#### [What to work on]
What lines of the data below hold the string "computer"? Copy each one.
|---|
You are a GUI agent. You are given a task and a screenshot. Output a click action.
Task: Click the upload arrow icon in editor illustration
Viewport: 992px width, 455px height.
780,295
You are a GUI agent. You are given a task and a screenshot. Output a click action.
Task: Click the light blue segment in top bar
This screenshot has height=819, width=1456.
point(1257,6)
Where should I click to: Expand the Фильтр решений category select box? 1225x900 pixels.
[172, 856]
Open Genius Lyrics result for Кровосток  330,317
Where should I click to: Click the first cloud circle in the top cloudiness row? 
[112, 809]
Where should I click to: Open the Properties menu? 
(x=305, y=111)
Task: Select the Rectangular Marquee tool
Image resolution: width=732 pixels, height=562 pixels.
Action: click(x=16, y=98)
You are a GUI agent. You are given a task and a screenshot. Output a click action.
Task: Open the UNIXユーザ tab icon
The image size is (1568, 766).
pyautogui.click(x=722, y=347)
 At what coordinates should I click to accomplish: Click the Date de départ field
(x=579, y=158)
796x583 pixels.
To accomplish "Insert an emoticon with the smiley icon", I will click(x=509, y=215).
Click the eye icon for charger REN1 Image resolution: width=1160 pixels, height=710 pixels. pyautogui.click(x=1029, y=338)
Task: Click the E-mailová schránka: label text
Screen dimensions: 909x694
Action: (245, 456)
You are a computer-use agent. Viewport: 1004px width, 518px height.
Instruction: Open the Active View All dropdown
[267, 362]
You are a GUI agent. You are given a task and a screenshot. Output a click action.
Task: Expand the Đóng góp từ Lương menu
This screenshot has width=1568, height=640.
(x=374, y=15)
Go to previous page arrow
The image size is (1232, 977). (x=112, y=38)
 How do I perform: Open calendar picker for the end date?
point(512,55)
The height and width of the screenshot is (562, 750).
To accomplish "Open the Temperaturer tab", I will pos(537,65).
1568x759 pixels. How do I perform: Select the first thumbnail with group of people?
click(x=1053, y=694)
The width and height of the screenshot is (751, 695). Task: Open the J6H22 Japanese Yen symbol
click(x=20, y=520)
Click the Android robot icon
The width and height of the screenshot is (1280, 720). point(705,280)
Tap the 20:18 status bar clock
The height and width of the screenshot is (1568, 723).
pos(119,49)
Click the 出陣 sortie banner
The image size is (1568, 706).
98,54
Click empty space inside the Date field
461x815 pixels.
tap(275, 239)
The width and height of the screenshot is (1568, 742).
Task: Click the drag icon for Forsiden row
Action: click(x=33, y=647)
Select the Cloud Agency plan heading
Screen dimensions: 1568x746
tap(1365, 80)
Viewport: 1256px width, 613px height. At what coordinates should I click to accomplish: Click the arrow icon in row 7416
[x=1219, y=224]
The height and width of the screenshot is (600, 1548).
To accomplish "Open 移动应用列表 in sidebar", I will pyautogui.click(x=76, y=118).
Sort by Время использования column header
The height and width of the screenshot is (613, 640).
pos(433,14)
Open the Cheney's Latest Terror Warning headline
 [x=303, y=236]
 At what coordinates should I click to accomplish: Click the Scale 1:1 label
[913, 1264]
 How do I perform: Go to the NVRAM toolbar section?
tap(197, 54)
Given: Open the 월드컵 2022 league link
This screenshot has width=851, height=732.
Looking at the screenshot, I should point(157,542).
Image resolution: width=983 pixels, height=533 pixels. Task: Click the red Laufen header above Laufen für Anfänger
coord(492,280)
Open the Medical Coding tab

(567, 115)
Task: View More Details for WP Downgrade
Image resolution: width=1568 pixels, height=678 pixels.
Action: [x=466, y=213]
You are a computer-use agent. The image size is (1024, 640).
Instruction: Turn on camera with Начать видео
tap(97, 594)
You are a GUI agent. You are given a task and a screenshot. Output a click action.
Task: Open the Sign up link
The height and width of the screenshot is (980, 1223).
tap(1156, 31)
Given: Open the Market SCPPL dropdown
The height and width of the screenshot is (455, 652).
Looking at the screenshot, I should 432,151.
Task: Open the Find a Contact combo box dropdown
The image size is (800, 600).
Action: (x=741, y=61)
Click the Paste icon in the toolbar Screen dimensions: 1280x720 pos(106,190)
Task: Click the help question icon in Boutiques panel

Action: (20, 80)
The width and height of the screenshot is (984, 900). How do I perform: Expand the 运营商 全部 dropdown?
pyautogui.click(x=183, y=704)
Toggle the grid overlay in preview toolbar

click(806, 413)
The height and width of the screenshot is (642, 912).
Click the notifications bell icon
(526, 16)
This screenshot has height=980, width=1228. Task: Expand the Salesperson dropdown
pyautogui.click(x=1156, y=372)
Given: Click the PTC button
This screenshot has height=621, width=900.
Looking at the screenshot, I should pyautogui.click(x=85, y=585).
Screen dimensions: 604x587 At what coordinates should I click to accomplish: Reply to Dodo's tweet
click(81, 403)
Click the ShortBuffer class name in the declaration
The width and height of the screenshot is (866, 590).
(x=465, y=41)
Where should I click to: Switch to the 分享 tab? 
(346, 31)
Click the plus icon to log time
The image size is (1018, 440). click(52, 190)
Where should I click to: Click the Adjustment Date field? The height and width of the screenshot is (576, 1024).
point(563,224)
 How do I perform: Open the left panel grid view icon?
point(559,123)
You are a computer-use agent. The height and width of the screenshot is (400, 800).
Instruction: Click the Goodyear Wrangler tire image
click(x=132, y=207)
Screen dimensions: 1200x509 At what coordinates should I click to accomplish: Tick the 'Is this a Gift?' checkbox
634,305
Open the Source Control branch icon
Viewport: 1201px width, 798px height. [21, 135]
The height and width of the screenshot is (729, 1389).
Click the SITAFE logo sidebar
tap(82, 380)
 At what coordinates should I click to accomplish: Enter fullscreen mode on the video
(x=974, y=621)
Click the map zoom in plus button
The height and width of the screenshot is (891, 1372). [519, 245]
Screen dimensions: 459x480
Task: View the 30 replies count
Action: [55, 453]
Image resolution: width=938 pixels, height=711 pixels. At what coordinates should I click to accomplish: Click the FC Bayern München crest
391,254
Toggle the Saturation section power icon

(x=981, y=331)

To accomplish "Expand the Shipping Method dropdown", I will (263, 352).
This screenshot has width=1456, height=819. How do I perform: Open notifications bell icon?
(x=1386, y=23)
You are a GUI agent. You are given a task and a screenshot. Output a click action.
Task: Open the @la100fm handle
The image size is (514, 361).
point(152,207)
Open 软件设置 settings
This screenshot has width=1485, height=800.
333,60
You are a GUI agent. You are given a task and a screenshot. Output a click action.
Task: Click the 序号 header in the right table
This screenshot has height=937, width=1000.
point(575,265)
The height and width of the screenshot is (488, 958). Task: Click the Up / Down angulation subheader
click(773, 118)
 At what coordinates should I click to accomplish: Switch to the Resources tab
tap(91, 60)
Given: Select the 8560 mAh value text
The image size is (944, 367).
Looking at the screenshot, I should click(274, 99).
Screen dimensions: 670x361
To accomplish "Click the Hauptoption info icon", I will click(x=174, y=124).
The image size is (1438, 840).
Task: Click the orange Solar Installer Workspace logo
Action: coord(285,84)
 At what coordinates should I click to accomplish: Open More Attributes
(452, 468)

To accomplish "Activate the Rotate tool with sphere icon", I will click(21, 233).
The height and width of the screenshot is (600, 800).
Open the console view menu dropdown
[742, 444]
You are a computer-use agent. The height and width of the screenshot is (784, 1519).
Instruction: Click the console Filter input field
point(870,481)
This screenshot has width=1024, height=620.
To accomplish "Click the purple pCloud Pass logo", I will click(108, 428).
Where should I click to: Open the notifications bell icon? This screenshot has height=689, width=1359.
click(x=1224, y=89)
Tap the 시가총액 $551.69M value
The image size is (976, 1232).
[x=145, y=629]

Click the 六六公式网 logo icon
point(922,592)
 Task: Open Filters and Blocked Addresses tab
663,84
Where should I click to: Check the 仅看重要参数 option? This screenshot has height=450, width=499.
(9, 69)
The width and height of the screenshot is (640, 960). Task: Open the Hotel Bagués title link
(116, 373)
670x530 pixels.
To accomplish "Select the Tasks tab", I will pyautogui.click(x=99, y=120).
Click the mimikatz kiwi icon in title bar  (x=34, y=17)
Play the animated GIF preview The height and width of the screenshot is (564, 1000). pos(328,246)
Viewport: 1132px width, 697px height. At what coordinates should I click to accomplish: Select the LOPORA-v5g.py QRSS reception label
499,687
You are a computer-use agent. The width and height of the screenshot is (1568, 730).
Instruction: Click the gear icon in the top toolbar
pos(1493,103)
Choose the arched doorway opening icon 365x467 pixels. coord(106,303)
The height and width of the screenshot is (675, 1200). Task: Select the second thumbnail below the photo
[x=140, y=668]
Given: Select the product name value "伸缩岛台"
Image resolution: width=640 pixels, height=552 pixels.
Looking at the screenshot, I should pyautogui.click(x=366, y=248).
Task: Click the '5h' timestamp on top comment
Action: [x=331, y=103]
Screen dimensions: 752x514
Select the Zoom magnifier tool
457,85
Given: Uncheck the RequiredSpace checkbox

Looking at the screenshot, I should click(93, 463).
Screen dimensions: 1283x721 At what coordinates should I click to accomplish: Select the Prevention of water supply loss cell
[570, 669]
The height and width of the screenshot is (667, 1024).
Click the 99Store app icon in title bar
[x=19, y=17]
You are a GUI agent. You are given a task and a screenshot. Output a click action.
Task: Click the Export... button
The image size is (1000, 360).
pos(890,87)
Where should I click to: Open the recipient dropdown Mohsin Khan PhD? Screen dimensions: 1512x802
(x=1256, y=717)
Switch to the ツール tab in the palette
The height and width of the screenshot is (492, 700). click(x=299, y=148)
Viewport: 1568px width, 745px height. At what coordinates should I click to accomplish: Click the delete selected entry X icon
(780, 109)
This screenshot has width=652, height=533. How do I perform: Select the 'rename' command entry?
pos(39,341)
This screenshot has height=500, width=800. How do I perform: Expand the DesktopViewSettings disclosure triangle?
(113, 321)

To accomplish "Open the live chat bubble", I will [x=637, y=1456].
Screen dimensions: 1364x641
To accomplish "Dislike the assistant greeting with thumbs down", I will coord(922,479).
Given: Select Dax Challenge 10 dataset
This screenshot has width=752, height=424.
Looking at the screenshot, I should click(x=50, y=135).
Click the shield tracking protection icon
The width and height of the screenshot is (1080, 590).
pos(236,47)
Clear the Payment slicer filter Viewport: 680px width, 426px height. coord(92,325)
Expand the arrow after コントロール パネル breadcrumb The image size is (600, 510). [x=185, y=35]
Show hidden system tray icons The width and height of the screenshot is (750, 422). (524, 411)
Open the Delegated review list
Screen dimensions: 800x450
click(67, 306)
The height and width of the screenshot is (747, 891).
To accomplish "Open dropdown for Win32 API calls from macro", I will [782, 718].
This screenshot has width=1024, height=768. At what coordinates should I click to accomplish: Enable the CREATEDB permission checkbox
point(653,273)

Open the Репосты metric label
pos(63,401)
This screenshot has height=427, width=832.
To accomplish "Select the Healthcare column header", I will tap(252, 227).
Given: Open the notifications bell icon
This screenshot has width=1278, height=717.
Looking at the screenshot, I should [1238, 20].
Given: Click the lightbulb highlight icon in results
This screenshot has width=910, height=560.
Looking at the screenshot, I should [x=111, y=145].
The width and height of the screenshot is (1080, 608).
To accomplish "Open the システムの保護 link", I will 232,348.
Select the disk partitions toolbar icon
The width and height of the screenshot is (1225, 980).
|---|
#### [Completed exercise]
You are a computer-use agent. Viewport: 1004px width, 518px height.
You are a computer-use agent. The image size is (1024, 640).
You are a computer-use agent. The height and width of the screenshot is (400, 800).
You are a computer-use agent. The height and width of the screenshot is (784, 1519).
You are a computer-use agent. The width and height of the screenshot is (1568, 730).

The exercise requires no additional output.